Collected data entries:

• • •

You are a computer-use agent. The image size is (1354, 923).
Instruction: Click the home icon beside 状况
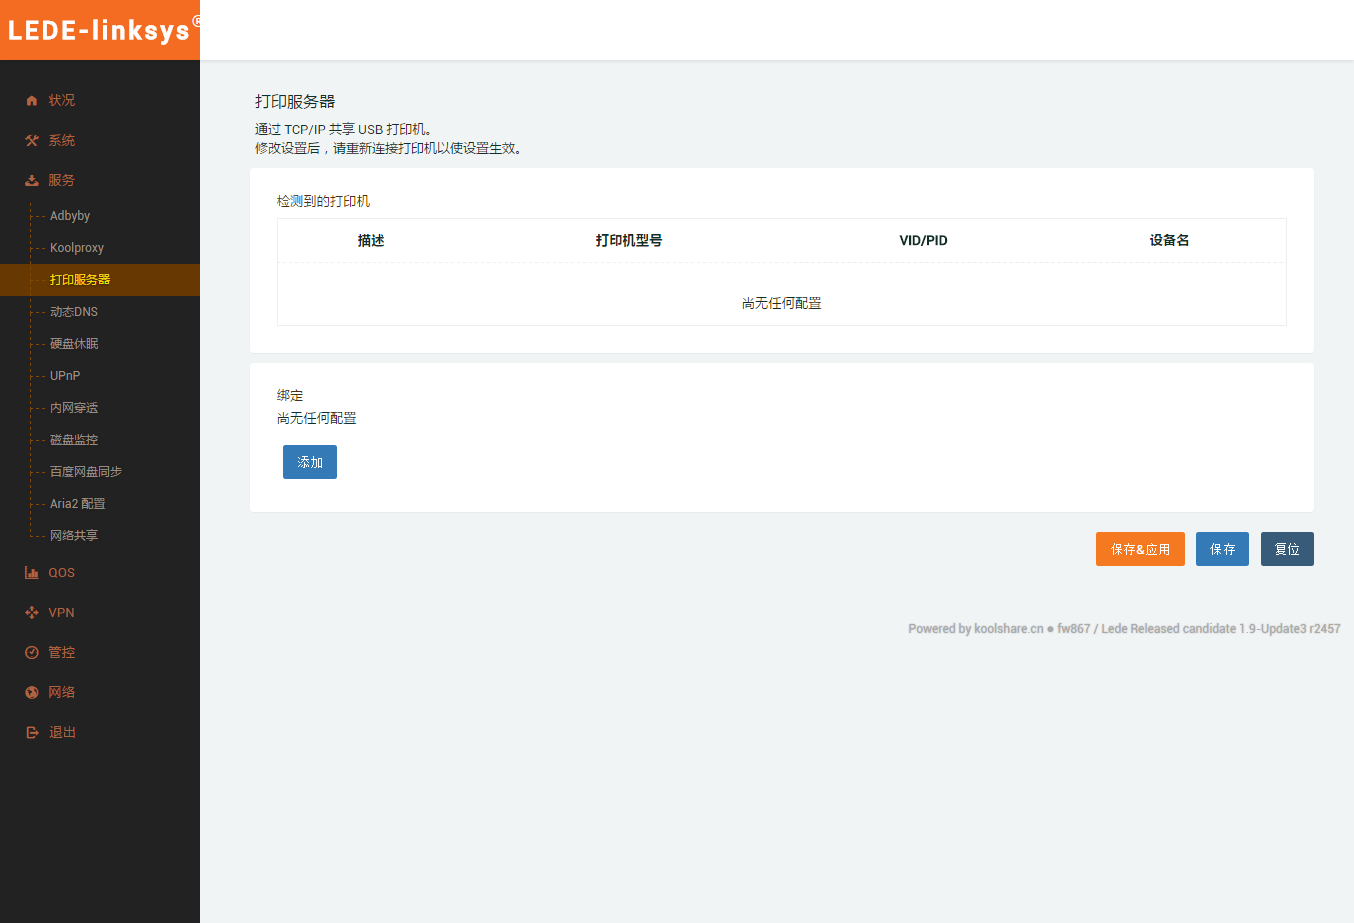point(32,100)
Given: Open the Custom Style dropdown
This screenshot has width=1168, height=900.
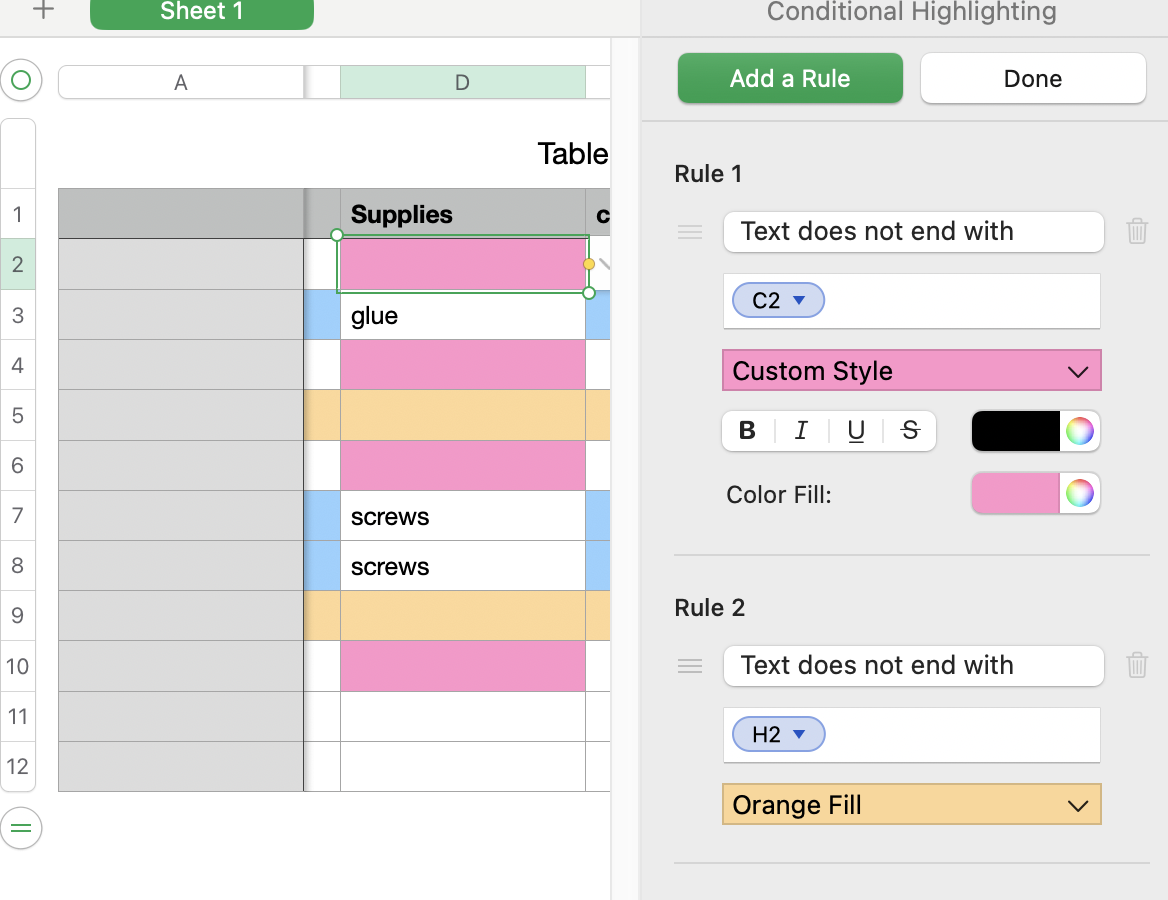Looking at the screenshot, I should tap(911, 371).

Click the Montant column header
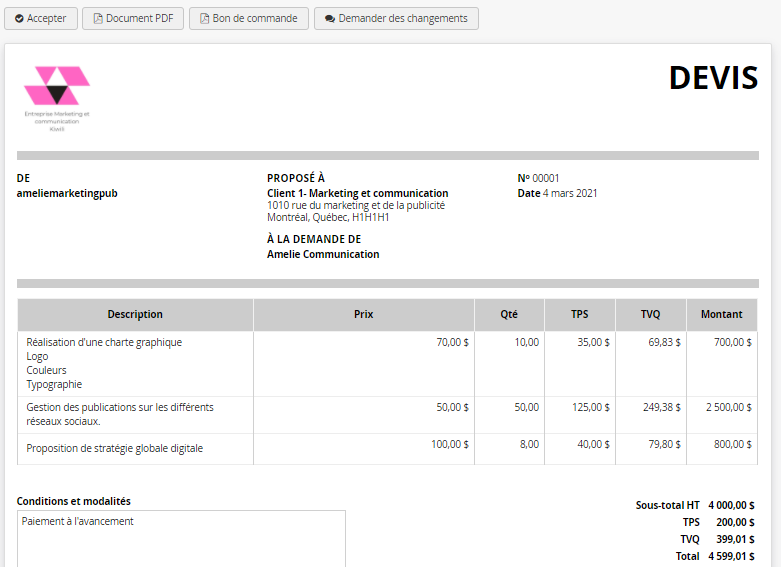(x=721, y=314)
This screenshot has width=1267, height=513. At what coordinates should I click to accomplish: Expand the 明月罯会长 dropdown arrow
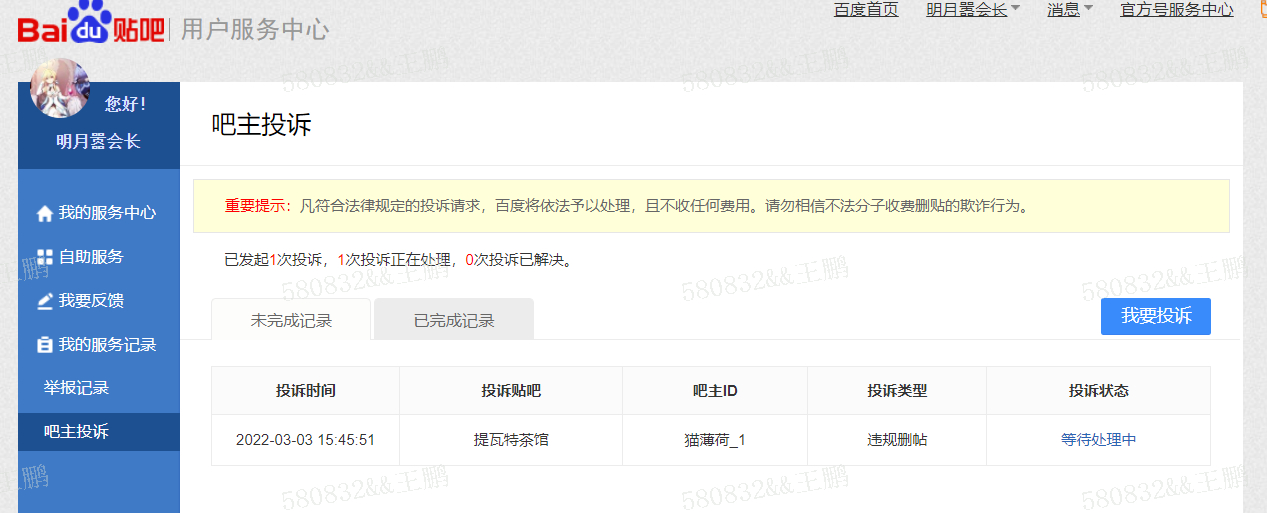pyautogui.click(x=1016, y=9)
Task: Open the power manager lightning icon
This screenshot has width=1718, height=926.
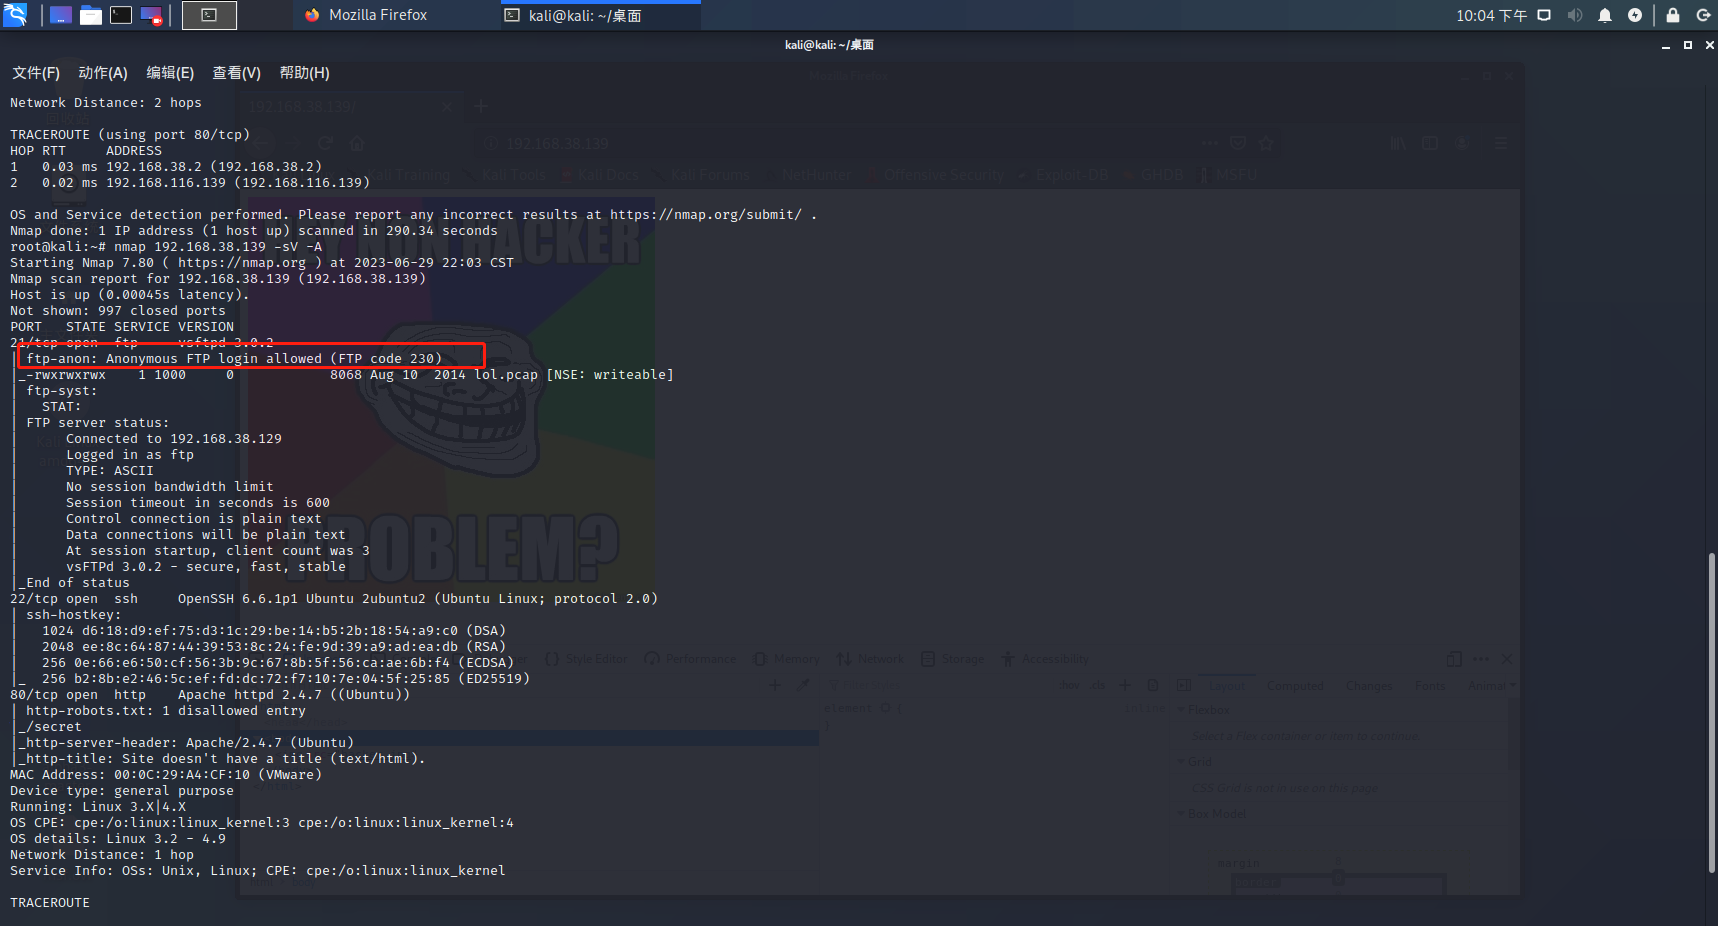Action: [1635, 15]
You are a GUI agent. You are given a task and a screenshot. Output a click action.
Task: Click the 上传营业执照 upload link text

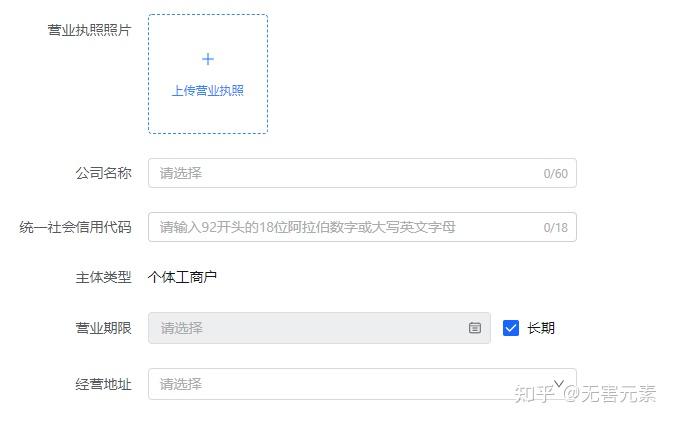pos(208,91)
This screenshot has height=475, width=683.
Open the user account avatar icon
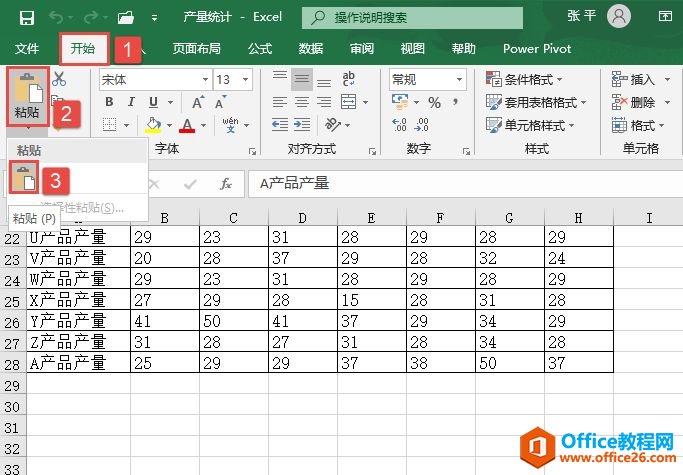click(619, 17)
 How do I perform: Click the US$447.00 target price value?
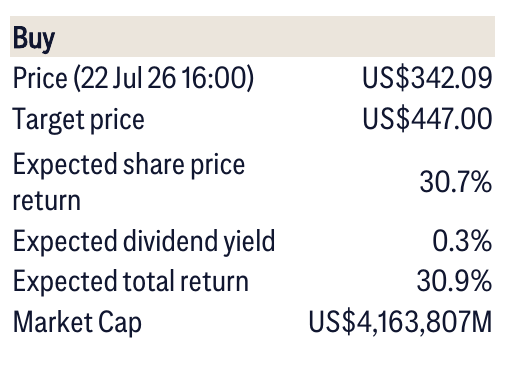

• • •

» To do:
Each record must be quoted in full and exactly. Do not include the pictures.

» Answer area:
You are a computer-use agent. The image size is (1354, 923).
Instruction: Click the home icon beside 状况
point(32,100)
Given: Open the Custom Style dropdown
This screenshot has width=1168, height=900.
Looking at the screenshot, I should tap(911, 371).

Click the Montant column header
(x=721, y=314)
This screenshot has width=1267, height=513. At what coordinates should I click to accomplish: Expand the 明月罯会长 dropdown arrow
pyautogui.click(x=1016, y=9)
Task: Open the power manager lightning icon
This screenshot has width=1718, height=926.
Action: [1635, 15]
You are a GUI agent. You are given a task and a screenshot. Output a click action.
Task: Click the 上传营业执照 upload link text

pos(208,91)
This screenshot has height=475, width=683.
Open the user account avatar icon
click(619, 17)
 How do I perform: Click the US$447.00 target price value?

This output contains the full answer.